In four scenarios — low and high use, on clean and dirty grids — the Tesla battery electric consistently outperforms a Nikola fuel cell truck, according to analysis by Vision Mobility
In four scenarios — low and high use, on clean and dirty grids — the Tesla battery electric consistently outperforms a Nikola fuel cell truck, according to analysis by Vision Mobility
New research comparing the lifetime CO2 emissions of a Tesla Semi, a fully battery electric truck, and Nikola One/Two fuel cell electric trucks, provides valuable insights regarding just how low the emissions of these two low-emission vehicles are over a decade.
According to James Carter, principal consultant at Vision Mobility, which conducted the study, sizing up the two big-name, low-emission freight trucks was warranted by “the crazy rises in the stock prices of both Tesla and Nikola recently, as well as the ongoing debate about which energy system will be better for long-distance trucking and heavy-duty applications.”

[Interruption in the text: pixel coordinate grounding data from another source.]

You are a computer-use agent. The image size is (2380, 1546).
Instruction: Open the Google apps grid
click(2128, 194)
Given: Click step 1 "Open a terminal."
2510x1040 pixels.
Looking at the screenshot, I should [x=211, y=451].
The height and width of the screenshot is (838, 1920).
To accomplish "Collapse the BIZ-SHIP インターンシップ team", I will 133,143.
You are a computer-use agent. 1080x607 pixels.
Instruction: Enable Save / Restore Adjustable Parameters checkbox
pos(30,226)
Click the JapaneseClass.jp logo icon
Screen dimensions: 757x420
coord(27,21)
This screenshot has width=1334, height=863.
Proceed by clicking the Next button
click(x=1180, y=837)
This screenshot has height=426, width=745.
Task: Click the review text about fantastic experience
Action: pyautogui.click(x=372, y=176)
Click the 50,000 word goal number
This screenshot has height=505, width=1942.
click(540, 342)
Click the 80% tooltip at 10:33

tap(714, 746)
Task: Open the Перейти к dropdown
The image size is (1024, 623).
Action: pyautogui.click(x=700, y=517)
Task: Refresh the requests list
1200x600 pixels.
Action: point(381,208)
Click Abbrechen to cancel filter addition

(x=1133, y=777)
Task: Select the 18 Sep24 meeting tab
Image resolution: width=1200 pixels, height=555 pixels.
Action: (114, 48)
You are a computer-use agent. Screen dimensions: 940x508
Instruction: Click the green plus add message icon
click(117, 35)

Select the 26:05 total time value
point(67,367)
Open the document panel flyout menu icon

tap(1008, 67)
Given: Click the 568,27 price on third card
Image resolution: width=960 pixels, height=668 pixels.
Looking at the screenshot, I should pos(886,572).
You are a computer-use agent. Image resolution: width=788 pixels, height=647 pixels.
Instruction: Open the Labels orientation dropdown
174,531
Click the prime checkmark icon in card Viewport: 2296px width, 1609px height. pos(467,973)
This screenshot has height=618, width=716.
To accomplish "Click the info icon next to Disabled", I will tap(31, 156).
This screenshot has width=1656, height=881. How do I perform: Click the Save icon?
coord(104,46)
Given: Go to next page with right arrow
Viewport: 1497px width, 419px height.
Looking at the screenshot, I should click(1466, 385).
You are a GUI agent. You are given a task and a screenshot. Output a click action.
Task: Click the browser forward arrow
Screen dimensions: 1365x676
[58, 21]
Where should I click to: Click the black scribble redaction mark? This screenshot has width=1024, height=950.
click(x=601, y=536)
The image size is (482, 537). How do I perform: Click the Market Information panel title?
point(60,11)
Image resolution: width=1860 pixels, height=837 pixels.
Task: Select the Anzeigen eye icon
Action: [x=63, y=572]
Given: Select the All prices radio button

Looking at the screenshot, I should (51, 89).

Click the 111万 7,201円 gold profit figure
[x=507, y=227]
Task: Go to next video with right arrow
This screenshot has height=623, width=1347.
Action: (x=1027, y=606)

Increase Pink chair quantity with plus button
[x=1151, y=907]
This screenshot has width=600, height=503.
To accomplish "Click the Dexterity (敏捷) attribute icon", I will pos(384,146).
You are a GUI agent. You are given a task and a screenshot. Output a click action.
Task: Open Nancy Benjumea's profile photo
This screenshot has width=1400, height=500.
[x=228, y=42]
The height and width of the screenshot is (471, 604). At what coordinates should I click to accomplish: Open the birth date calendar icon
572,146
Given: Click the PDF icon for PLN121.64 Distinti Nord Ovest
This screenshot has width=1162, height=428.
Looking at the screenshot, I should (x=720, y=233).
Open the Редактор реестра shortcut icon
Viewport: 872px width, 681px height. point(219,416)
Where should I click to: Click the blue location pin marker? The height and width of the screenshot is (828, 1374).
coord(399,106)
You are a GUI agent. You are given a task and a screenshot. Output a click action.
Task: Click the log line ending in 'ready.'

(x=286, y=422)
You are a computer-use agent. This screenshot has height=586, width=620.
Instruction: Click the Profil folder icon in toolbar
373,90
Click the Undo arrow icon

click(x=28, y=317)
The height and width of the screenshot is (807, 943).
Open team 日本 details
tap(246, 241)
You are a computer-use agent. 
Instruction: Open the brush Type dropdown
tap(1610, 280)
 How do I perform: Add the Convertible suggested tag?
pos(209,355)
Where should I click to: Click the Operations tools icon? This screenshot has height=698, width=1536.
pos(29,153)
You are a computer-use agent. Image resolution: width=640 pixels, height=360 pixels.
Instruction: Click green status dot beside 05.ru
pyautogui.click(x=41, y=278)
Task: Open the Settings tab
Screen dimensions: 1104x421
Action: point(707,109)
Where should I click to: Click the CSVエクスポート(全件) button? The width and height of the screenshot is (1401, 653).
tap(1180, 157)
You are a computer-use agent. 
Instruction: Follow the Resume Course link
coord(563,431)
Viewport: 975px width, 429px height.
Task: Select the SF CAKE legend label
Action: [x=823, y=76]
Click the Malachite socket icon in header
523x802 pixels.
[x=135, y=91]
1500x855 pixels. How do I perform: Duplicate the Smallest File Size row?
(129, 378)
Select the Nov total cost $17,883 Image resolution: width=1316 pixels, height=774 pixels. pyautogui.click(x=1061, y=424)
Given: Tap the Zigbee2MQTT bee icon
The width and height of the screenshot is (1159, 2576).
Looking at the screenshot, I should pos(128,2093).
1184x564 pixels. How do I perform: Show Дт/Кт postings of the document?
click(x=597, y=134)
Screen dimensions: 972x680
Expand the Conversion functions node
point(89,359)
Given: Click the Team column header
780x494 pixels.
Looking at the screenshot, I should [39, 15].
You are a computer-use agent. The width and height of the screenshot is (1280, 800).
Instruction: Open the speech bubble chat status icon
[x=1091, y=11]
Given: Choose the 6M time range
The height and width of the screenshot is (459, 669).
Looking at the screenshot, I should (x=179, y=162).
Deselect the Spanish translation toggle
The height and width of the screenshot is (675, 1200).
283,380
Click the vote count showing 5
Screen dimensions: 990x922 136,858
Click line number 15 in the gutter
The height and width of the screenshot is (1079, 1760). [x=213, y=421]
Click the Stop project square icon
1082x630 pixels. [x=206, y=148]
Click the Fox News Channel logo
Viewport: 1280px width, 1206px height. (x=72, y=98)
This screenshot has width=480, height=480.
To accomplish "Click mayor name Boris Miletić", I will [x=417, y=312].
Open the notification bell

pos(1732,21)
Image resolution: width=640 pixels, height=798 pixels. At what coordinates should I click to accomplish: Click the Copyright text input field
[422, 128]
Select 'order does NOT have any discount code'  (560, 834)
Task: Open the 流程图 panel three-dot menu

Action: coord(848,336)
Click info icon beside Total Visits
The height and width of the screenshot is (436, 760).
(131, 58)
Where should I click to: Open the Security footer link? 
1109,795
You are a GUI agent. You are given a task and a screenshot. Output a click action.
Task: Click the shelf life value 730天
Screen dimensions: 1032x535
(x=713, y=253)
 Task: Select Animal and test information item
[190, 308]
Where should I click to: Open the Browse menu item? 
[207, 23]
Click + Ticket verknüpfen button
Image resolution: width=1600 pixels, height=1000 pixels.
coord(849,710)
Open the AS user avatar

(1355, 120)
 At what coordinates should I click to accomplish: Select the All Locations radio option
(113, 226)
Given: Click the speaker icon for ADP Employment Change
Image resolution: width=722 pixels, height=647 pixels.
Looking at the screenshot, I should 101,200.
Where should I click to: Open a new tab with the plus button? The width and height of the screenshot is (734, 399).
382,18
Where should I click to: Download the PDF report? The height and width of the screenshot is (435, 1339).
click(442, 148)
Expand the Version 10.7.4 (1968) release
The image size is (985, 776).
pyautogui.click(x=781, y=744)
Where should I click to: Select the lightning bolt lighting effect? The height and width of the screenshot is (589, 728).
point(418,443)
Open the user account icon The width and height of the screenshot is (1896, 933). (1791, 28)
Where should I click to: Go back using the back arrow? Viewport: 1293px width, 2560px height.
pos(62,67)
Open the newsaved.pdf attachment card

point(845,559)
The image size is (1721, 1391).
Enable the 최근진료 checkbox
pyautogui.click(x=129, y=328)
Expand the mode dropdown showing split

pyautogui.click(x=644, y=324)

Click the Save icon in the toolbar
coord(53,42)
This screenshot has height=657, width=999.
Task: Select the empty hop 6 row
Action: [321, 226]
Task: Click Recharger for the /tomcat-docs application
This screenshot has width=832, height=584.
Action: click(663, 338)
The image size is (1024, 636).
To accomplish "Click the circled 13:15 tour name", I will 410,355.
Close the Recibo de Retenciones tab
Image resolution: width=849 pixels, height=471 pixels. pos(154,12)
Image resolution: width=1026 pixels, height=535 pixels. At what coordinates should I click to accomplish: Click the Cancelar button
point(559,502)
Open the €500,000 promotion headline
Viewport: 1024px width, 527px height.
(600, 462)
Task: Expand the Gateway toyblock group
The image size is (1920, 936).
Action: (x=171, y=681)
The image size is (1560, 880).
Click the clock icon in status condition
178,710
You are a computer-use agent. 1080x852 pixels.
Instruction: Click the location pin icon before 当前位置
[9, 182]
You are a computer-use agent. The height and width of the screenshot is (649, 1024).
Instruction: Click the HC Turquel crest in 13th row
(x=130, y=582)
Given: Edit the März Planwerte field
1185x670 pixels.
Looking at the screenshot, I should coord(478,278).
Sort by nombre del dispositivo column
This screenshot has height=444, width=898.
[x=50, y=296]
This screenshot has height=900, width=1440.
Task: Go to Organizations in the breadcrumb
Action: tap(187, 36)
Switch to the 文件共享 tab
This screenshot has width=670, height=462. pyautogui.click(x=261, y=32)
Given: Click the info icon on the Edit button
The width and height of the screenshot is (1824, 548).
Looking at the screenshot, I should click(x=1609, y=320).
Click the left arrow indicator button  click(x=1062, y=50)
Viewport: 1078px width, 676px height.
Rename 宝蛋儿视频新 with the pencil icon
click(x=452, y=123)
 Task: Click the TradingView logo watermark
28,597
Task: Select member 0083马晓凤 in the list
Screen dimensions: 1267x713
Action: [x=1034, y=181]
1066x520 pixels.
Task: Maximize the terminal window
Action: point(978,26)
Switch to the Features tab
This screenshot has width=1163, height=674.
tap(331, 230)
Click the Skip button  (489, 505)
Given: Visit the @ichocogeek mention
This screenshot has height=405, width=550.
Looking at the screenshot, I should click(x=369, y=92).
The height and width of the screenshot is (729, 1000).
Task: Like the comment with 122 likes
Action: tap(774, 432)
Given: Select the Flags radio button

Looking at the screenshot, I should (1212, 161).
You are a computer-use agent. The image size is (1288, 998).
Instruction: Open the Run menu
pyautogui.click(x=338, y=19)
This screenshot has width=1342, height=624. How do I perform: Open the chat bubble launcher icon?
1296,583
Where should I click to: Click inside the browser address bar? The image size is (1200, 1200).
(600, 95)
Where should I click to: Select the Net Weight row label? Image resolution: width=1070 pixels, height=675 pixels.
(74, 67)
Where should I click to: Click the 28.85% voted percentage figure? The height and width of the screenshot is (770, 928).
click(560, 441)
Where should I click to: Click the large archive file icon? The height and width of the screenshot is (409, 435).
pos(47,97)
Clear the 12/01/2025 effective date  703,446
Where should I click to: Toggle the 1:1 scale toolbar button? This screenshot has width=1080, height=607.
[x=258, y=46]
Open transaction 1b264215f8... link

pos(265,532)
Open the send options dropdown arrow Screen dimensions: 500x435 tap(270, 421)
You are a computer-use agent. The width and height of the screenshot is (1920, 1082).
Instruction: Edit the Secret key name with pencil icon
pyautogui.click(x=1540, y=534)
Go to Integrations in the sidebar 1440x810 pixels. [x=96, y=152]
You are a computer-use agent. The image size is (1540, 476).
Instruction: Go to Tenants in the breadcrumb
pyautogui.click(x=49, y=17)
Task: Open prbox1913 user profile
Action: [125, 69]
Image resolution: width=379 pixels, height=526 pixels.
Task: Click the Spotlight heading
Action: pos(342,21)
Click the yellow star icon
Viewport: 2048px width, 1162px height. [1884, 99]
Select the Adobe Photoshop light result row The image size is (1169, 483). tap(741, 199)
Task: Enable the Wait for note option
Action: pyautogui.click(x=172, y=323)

The study projected the lifetime emissions for both vehicles across four possible use scenarios, with other factors such load weight, refueling times and vehicle cost not taken into account.
Spoiler alert: in all cases, the battery electric is the better performer, a gap that widens as distance driven and grid CO2 increases.
Usage and embodied emissions
The first scenario projected the results of an average level of use (100,000 kilometres driven per year) and a very low-CO2 electrical grid (40 g/kWh), as is found in Ontario, over a 10-year period. The Tesla truck requires 125 kWh of electricity to travel 100 km. Based on Nikola’s stated power rate of 7.5 miles per kg of hydrogen, the electricity required to produce enough H2 to power the Nikola truck for the same distance is 509.8 kWh.
| Scenario | Percentage higher CO2 |
|---|---|
| 1 Average usage, clean grid | 69 |
| 2 High usage, clean grid | 134 |
| 3 Average usage, dirty grid | 253 |
| 4 Low usage, clean grid | 29 |
Source: Vision Mobility
Vision Mobility’s study also took into account the embodied emissions produced through the manufacturing of each vehicle’s battery. For the Tesla’s 1,000 kWh battery, that means factoring in 83,000 kg of additional CO2, and 20,780 kg for Nikola’s 250 kWh battery.
After adding the usage emissions over the course of 10 years to the embodied emissions, Vision Mobility’s calculations found the Tesla would produce 133,000 kg of CO2 over the decade while the Nikola would generate 224,698 kg. That represents a 69 per cent higher level of emissions for the fuel cell vehicle.
Higher kilometres, similar results
The second scenario assumed a high amount of kilometres driven (200,000 km per year) on the same low-emission grid. In this case, the Tesla Semi was projected to produce only 183,000 kg of CO2 over 10 years, whereas the Nikola One/Two would produce 428,617 kg, which means 134 per cent higher lifetime emissions.
The findings of the third scenario, which projected the results of an average amount driven (100,000 km per year) on a grid dependent on an average level of CO2 (400 g/kWh), were even more striking. The Nikola was calculated to produce 2,059,964 kg of C02 over 10 years, a number 253 per cent higher than the Tesla’s 583,000 kg.
The fourth scenario projected the results of very few kilometres driven (50,000 per year) on a very low-CO2 grid (40 g/kWh). Nikola’s lifecycle emissions still topped Tesla’s, albeit this time by a much slimmer 29 per cent.
Looking forward
Given these calculations, Tesla’s BEV scores a clear victory over Nikola’s fuel cell vehicle in terms of lifetime CO2 saved.
The vehicle’s real-life emissions totals could vary to a significant degree depending on factors such as differing climates, freight loads and available refuelling infrastructure — a point argued by Nikola founder and executive chairman Trevor Milton in this recent post. However, Vision Mobility’s findings demonstrate that across a number of scenarios, battery electric still seems to be the superior pick from an ecological standpoint.
The CO2 projections for the hydrogen vehicle are also based on the assumption that only green H2 would be used for fuel. Given that 96 per cent of H2 is currently drawn from steam reforming of natural gas, such sourcing is rarely available.
Carter, in summarizing his company’s research, also points out that the near future may see Tesla take its lead even further as embodied emissions in battery manufacturing continue to drop due to technological innovation. As he puts it, “the outlook on changes to these assumptions moving forward favours the Tesla.”